Turning Back the Pages

100 years ago — January 1923

Those who annually gather ice from the lake are beginning to wonder when it will be thick enough to harvest. At present there is about two feet of snow with about seven inches of ice.

 

Mr. A.H. Heaton was at his accustomed place in the store again on Tuesday, after being ill for a few days with indigestion.

 

The chemical truck was called to the White Hart Inn on Tuesday about noon to extinguish a blaze in the kitchen caused by the ignition of a pan of hot grease in the oven. The blaze had the makings of a first class fire, but prompt action with fire extinguishers soon subdued it.

 

50 years ago — January 1973

The Connecticut Department of Motor Vehicles will soon require more “minimum rump space” for boys and girls who ride the state’s school buses. Students from seventh grade up will be guaranteed at least 15 inches rump space apiece when new regulations developed by Commissioner Robert Leuba and his staff take effect.

 

The selectmen’s office at Salisbury Town Hall received a telephone call direct from the office of Gov. Thomas Meskill Tuesday afternoon, asking for conservation of fuel oil in all public buildings.

 

Women students will be enrolled at The Hotchkiss School for the first time in September of 1974. School trustees decided also to enlarge the school’s student body to approximately 500, with a goal of about 150 girls by the fall of 1976.

 

25 years ago — January 1998

Janet Manko of Lime Rock has been named associate publisher of The Lakeville Journal Co. LLC effective Feb. 2. Publisher A. Whitney Ellsworth made the announcement this week.
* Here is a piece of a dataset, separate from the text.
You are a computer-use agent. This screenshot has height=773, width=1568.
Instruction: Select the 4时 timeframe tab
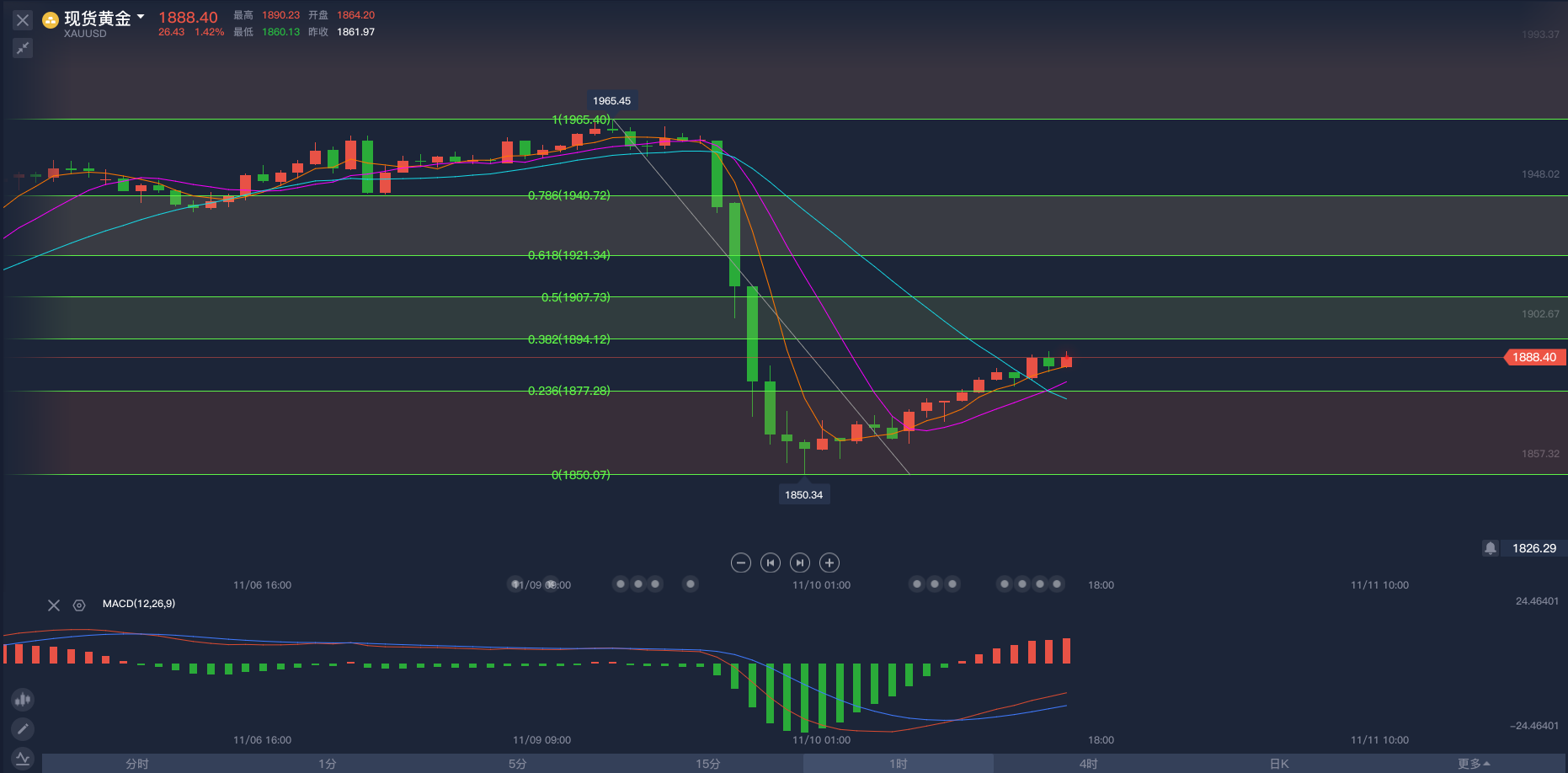click(x=1089, y=764)
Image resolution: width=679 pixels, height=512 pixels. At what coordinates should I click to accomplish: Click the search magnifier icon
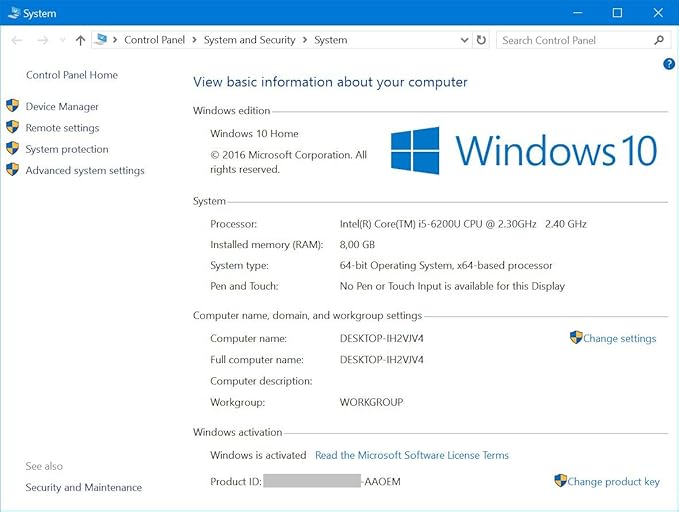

The company publishes three weekly newspapers, The Lakeville Journal, The Millerton News and The Winsted Journal.

 

Joan Lamothe is opening a creamery on Canaan Mountain Road in Falls Village next month. The business will feature a variety of cheeses and eventually raw milk.

 

Dr. William Adam who lives near Beckley Furnace in Canaan has uncovered a document with Ethan Allen’s signature — an agreement to build the first blast furnace in the Northwest Corner in Lakeville at the outlet of Lake Wononscopomuc. The two-page document, written in January 1762 while Mr. Allen was living in Lakeville, was part of a collection of papers found by the late writer Terry Southern in the house he owned next to Dr. Adam.

 

These items were taken from The Lakeville Journal archives at Salisbury’s Scoville Memorial Library, keeping the original wording intact as possible.